The Oil and Gas Sector
The Power Industry
The oil and gas and power sectors have grabbed investors' attention during the last few years in light of the partial opening to private investment taking place in these areas.
Mexico's oil and gas sector, both upstream and downstream, has been closed to private participation for more than six decades, since March 18 1938 when President Cárdenas expropriated the petroleum industry after difficult and fruitless negotiations with the oil companies. The previous regime was quite different: Mexico's Mining Law of 1884 established private ownership of oil and gas reserves. By the 1930s oil and gas exploration and production were controlled by major foreign companies. The Mexican Constitution of 1917 reversed such schemes, seeking to reduce the influence of foreign investors in Mexico's wealth, specifically reserving the ownership of hydrocarbons to the nation.(1) The US and English companies immediately sought protection from their governments to preserve their ownership with respect to their petroleum activities in Mexico, and as a result obtained protection with respect to their vested rights over their assets and oil. Such protection ended in 1938. Then, the federal government assumed control over the whole petroleum industry and instituted a public instrument, Petróleos Mexicanos (Pemex), to conduct and control all oil and gas related activities. All government agencies involved in the petroleum industry were dissolved and their functions assumed by Pemex. This entity then gained broad control over exploration, exploitation, refining, transportation, distribution and sale of oil, gas and by-products.
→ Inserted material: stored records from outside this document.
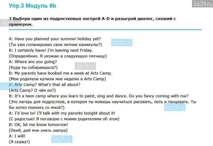Click the heading "Упр.3 Модуль 6b"

pyautogui.click(x=32, y=6)
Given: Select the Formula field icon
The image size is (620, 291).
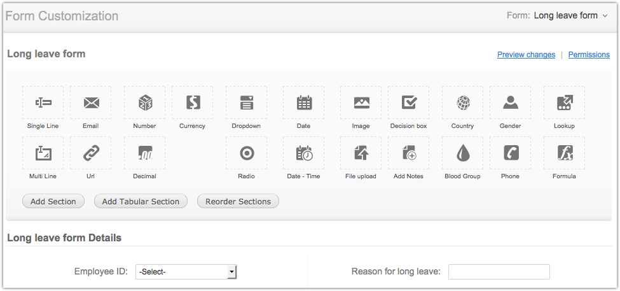Looking at the screenshot, I should (x=564, y=153).
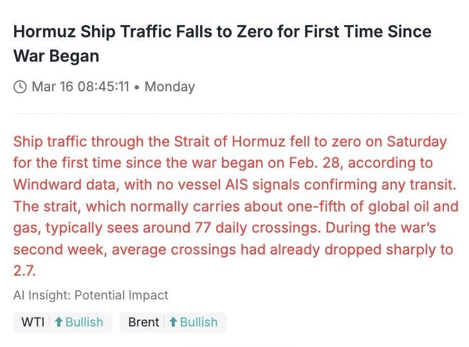The image size is (469, 347).
Task: Select the WTI Bullish tag
Action: point(62,322)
The extent of the constitutional mandate that all petroleum-related activities are conducted by the state has often been discussed. Article 27 of the constitution only provides for the ownership and exploitation of hydrocarbons, and establishes a limitation for private enterprises prohibiting exploration and production through contracts and concessions. However, downstream activities comprising transportation, distribution, storage and sales are not part of the constitutional mandate. Such monopoly enlargement was a result of the enactment of the Regulatory Law of Constitutional Article 27 in the Field of Petroleum(2) in 1958 (the so-called Petroleum Law). The Petroleum Law broadened the spectrum of the oil and gas monopoly by entrusting the petroleum industry to Pemex. It defined the 'petroleum industry' as including (i) exploration and exploitation, refining, transportation, distribution, storage and first-hand(3) sales of oil, gas and by-products of oil obtained through the refining process, and (ii) production, transportation, distribution, storage and first-hand sales of by-products that can be used as basic industrial materials, as well as those considered basic petrochemicals.
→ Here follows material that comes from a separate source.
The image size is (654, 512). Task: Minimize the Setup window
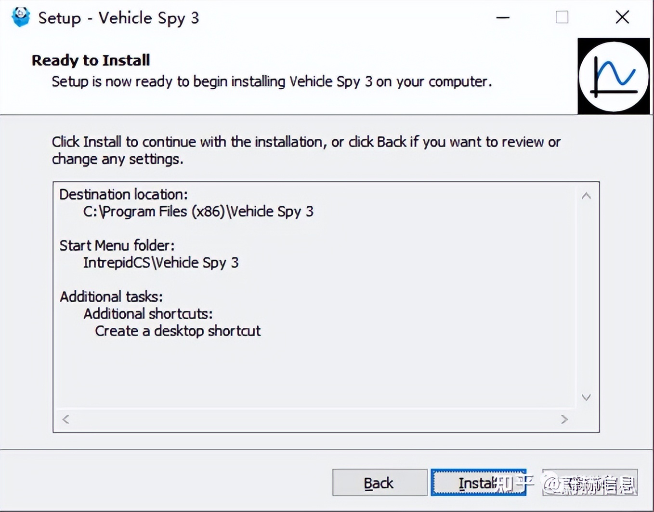(502, 18)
In 1992 Congress enacted a structural reform of Pemex, creating four subsidiaries and dividing the tasks of the petroleum industry into the following:
- Pemex-Exploración y Producción, entrusted with exploration, the exploitation of oil and gas, and the transportation, storage and marketing of oil;
- Pemex-Gas y Petroquímica Básica (PGPB), entrusted with natural gas transportation, distribution, storage and marketing, as well as with all activities relating to basic petrochemicals, although some of these activities were later opened to private participation;
- Pemex-Refinación, entrusted with refining activities and production of petroleum derivatives; and
- Pemex-Petroquímica, which handles - now through subsidiary companies - the secondary petrochemical complexes owned by Pemex.(4)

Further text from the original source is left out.